__Exercise details__.
Write out the entries below word for word, keeping every line as it is. Leave the pictures out of your copy.

__Dataset__.
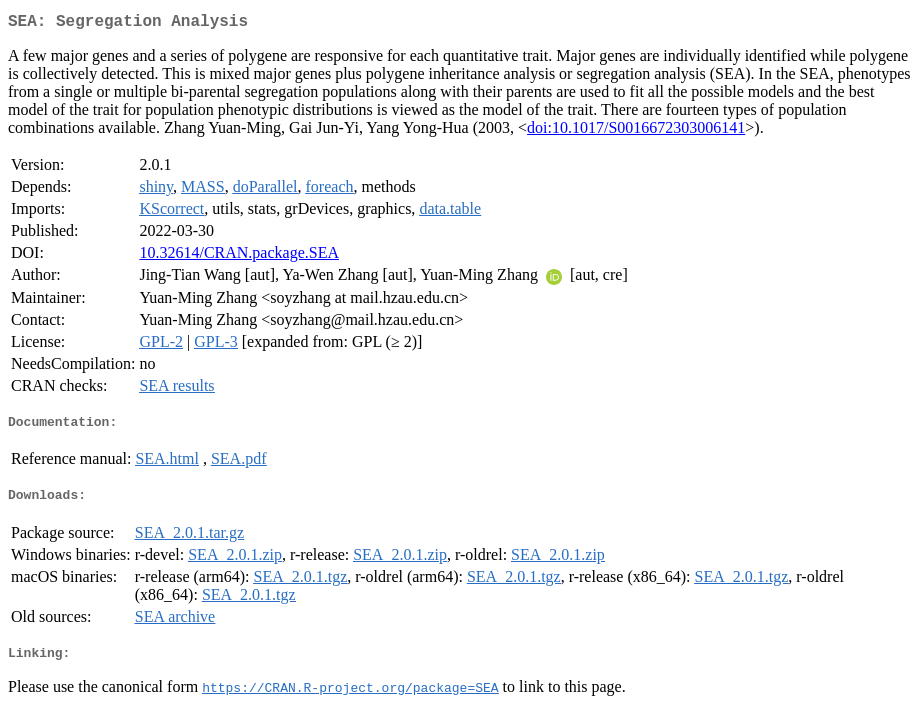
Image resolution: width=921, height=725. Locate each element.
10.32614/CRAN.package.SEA (239, 256)
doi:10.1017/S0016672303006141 (636, 131)
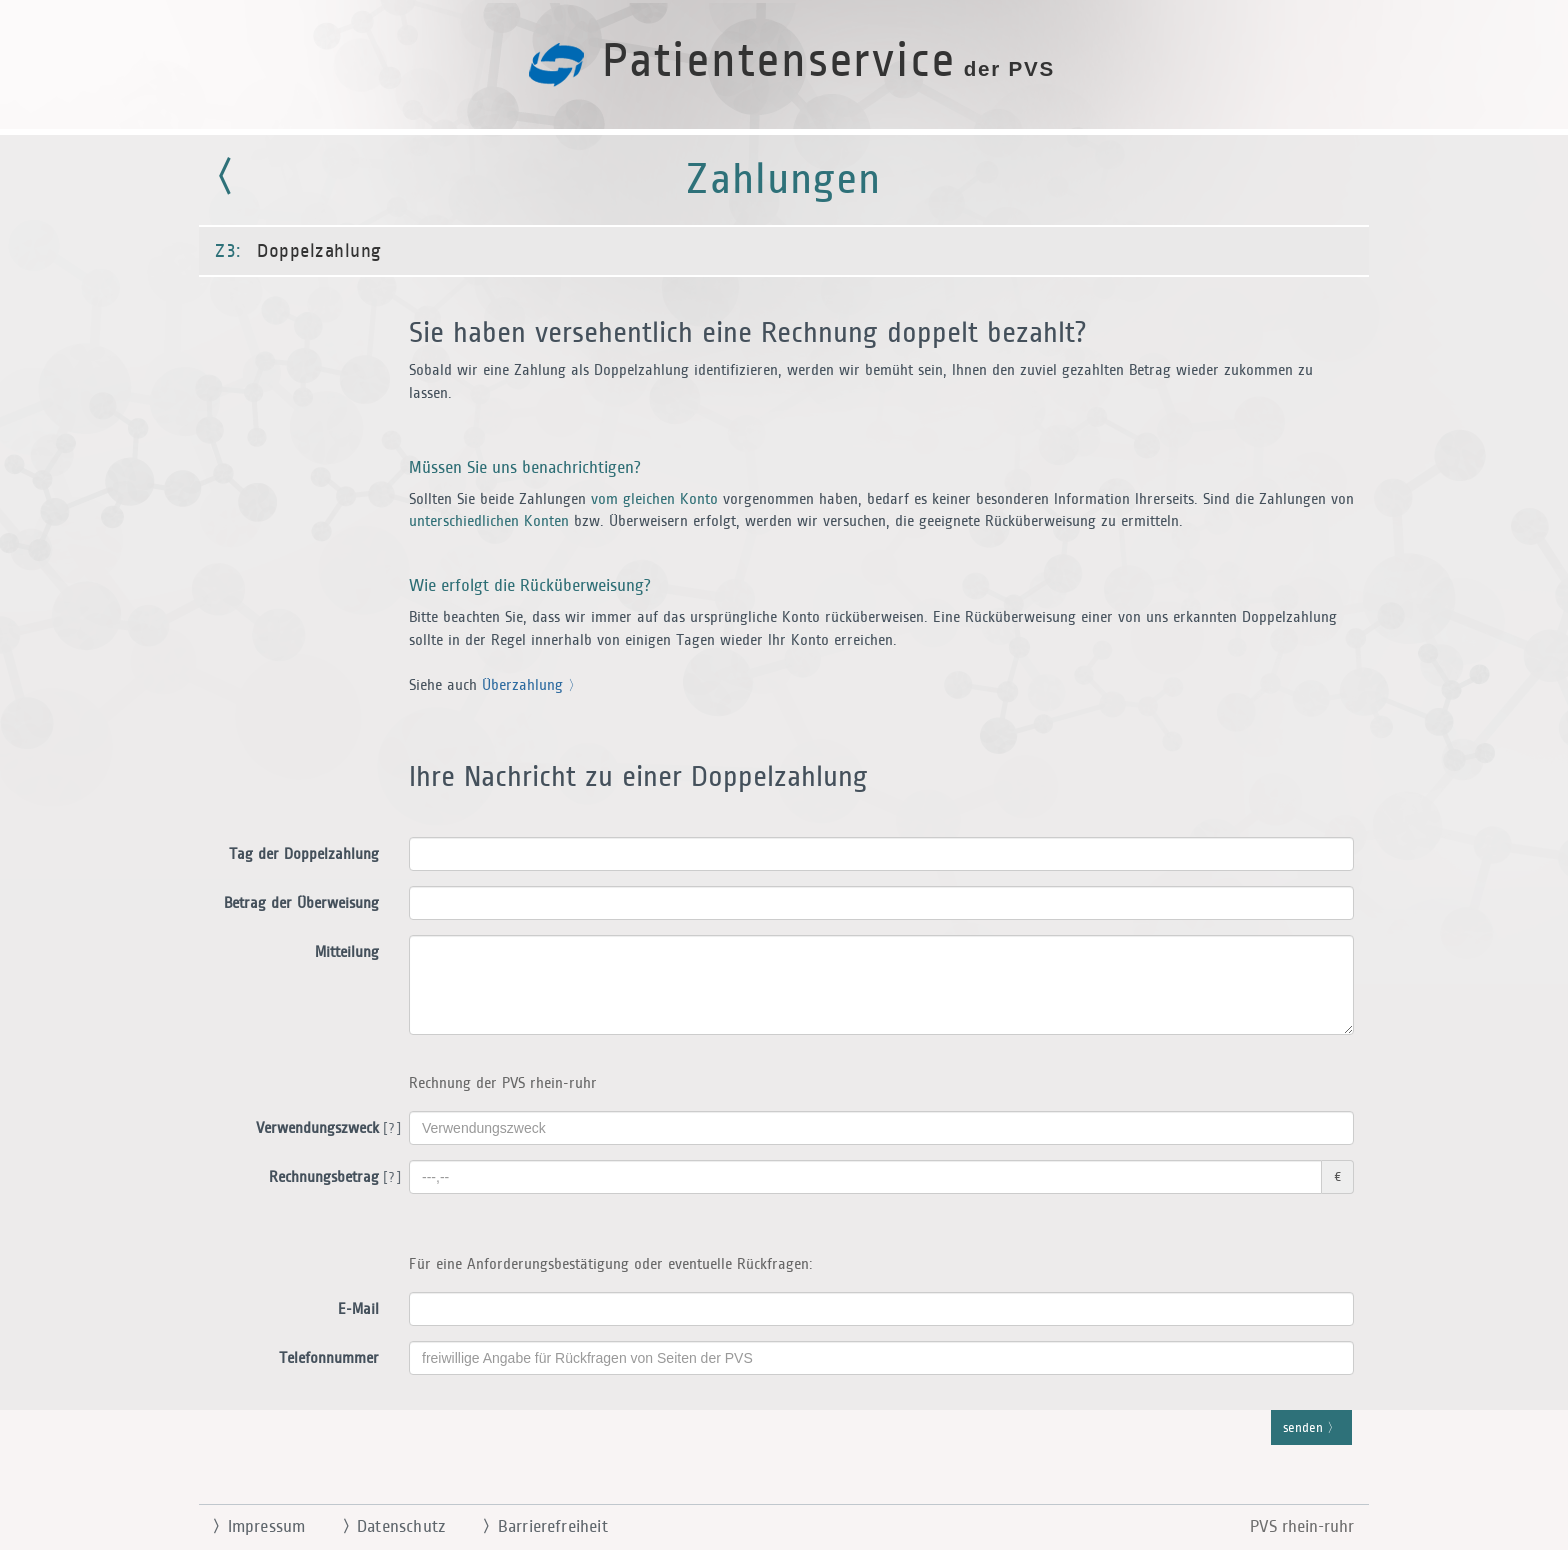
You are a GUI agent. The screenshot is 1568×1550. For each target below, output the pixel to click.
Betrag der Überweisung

__Exercise result__.
Image resolution: width=921, height=725. Locate each element.
10.32614/CRAN.package.SEA (239, 256)
doi:10.1017/S0016672303006141 (636, 131)
You are a GUI agent. The screenshot is 1568×1550. For each target below, output the pixel to click.
Betrag der Überweisung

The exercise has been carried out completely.